### Task instructions
Can you give the lines of the material as a numbered list, starting at the line that contains "is (1053, 1148)." and ending at the line that contains "This screenshot has width=807, height=361.", with both of those lines included and blank lines left out?

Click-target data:

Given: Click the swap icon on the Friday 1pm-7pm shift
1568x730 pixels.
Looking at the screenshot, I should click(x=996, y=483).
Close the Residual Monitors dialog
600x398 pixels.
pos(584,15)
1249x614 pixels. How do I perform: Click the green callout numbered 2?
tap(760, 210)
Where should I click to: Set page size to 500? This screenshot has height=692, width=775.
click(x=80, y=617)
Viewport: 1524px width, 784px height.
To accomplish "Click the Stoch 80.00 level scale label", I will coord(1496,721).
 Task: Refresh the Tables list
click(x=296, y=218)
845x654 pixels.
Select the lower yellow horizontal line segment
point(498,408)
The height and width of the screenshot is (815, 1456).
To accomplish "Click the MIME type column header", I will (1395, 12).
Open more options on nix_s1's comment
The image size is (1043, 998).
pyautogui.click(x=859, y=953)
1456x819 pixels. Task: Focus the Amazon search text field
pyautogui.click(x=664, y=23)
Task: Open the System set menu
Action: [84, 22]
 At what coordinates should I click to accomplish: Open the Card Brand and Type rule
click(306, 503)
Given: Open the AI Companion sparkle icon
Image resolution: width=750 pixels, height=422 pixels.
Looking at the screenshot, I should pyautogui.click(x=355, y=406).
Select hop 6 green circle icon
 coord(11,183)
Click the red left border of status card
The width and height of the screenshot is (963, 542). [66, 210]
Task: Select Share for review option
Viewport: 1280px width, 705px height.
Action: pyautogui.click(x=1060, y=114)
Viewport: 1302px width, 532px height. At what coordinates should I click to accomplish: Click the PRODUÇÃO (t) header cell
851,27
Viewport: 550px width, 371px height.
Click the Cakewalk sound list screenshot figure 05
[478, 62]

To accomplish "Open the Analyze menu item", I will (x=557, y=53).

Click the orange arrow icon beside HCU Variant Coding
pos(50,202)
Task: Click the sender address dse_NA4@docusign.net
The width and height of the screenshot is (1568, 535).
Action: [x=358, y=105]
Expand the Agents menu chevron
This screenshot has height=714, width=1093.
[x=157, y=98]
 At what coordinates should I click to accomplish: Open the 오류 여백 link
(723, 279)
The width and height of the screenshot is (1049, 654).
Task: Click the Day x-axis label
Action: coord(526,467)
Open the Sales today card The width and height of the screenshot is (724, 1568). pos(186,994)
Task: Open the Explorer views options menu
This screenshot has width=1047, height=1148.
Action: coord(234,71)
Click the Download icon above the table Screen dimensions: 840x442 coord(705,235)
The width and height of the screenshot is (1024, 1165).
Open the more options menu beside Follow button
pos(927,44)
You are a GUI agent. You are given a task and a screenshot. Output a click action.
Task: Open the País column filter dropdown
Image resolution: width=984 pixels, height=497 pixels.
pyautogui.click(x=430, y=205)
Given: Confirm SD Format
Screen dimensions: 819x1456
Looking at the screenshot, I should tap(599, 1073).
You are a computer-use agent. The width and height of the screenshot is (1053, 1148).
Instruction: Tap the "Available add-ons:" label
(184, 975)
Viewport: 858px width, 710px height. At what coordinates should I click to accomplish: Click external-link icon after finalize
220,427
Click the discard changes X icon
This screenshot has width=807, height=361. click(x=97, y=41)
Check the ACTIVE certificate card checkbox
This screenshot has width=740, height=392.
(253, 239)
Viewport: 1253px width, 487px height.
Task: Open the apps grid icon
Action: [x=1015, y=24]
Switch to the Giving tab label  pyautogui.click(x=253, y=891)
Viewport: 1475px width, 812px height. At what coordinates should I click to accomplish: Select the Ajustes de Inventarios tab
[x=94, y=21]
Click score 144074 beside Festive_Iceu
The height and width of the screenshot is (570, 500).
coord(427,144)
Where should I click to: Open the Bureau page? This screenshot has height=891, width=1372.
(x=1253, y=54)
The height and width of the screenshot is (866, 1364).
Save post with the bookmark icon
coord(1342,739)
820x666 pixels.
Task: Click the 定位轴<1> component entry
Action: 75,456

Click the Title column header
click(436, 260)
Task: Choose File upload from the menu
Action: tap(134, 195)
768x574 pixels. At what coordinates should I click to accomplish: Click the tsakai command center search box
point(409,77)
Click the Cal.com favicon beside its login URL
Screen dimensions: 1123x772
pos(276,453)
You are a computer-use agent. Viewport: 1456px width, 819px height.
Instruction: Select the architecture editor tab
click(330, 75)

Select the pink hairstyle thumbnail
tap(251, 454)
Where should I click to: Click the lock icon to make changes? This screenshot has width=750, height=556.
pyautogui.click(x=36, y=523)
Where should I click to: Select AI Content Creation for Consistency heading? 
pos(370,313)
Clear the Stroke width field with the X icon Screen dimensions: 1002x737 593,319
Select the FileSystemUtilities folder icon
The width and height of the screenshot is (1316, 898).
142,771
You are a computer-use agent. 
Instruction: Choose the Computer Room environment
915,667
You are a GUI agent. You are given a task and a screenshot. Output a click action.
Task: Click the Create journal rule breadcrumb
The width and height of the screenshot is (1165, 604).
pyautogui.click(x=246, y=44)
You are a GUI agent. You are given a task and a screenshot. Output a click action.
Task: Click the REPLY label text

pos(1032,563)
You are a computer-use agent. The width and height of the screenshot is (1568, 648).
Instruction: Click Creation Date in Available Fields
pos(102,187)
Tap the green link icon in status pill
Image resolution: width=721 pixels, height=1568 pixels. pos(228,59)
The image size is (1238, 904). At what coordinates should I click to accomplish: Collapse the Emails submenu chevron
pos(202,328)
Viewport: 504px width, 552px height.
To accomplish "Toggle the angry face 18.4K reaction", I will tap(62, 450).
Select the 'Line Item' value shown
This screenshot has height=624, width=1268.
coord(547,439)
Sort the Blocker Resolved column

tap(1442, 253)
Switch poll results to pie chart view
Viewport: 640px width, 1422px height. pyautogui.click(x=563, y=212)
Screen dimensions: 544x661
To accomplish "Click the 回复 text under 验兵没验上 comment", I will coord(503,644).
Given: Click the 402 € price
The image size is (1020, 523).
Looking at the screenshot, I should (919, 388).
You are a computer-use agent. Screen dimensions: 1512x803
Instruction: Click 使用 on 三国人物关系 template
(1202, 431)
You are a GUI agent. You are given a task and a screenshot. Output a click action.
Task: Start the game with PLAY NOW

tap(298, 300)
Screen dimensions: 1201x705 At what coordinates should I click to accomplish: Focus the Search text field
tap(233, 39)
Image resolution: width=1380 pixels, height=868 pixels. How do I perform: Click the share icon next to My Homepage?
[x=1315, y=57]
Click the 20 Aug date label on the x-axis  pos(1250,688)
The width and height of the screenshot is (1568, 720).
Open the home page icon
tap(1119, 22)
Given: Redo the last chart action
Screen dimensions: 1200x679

### Answer below
1. You are a computer-use agent. The width and height of the screenshot is (1053, 1148).
2. Instruction: Tap the "Available add-ons:" label
3. (184, 975)
4. Viewport: 858px width, 710px height. At what coordinates should I click to accomplish: Click external-link icon after finalize
5. 220,427
6. Click the discard changes X icon
7. This screenshot has width=807, height=361. click(x=97, y=41)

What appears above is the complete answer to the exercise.